## INSTRUCTIONS FOR THE TASK
The reply should be a single number: the count of lines below that contain the word "right".

________________________

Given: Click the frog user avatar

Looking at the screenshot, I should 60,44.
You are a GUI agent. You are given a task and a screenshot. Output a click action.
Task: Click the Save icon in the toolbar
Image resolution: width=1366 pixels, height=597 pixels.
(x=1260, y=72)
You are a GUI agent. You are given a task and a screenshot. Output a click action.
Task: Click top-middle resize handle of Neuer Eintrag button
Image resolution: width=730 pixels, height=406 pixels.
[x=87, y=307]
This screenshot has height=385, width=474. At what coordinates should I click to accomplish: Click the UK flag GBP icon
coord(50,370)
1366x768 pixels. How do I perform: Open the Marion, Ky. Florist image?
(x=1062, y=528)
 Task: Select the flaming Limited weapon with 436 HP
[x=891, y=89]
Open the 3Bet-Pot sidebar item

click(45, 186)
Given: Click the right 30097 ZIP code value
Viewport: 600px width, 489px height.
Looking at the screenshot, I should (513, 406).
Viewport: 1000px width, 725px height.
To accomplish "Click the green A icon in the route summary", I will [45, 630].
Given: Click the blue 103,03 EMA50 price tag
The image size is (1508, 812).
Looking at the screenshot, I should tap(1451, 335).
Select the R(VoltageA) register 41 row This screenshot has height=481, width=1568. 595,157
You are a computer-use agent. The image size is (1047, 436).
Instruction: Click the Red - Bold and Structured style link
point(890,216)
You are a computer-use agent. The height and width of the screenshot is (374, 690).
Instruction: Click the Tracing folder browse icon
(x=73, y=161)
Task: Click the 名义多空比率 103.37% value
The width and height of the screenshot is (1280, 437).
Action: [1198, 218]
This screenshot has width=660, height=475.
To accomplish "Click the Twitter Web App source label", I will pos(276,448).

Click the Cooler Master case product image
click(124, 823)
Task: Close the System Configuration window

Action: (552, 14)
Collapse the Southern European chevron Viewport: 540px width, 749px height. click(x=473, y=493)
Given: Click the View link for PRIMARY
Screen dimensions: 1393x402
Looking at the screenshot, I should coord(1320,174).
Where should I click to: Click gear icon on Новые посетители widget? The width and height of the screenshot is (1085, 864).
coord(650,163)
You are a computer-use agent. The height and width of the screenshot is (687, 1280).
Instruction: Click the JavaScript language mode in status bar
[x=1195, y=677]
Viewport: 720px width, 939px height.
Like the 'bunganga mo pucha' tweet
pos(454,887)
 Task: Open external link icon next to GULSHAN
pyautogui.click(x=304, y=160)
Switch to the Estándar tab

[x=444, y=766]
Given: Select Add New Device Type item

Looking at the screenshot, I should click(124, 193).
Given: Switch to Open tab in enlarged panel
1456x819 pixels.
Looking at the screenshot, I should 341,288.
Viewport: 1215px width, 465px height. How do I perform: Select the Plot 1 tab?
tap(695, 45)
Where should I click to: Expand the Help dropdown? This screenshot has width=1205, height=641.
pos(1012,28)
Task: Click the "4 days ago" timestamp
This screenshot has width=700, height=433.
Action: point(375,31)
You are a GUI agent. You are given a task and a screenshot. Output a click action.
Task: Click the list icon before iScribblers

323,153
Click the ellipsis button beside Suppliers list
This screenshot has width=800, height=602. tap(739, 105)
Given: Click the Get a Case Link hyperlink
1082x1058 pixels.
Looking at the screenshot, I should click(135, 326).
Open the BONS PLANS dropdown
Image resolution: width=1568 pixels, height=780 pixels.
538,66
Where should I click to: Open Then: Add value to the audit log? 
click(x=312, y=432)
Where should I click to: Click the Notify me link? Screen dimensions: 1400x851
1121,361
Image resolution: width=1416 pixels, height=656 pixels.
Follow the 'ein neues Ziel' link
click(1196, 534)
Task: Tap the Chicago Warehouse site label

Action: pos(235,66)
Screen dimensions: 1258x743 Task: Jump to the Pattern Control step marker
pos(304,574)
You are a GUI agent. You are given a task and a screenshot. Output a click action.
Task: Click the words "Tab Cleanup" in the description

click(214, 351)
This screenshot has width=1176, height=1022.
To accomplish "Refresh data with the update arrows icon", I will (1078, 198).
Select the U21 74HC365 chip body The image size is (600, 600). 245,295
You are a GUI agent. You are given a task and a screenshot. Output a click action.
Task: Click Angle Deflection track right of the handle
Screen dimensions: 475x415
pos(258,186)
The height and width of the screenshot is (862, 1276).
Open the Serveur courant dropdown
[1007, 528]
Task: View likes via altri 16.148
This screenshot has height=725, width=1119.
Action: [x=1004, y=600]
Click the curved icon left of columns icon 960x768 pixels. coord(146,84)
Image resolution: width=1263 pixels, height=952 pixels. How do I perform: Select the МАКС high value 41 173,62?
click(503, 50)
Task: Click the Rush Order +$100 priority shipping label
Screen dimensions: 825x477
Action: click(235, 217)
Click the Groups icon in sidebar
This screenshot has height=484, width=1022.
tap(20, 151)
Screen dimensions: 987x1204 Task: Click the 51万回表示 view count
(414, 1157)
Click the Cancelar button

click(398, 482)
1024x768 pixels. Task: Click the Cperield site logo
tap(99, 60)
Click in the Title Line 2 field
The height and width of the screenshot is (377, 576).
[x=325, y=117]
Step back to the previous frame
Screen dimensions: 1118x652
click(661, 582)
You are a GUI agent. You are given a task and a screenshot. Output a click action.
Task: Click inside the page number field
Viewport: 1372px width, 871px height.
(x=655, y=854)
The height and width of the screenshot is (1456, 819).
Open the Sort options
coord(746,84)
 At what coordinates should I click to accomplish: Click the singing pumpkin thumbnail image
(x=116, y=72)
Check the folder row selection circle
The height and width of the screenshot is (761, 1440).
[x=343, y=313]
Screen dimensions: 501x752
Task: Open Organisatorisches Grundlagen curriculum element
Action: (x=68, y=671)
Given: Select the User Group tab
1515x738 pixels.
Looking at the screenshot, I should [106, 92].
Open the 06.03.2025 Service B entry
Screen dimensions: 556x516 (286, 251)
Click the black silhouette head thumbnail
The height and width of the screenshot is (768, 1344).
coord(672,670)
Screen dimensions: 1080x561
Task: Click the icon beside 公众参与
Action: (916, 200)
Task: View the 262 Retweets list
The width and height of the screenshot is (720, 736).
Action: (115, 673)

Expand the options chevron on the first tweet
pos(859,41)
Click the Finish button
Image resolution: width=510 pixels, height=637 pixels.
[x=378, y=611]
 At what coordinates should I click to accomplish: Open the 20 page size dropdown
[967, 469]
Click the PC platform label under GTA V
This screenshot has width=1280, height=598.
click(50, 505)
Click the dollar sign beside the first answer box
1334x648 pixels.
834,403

________________________

## EXERCISE ANSWER
2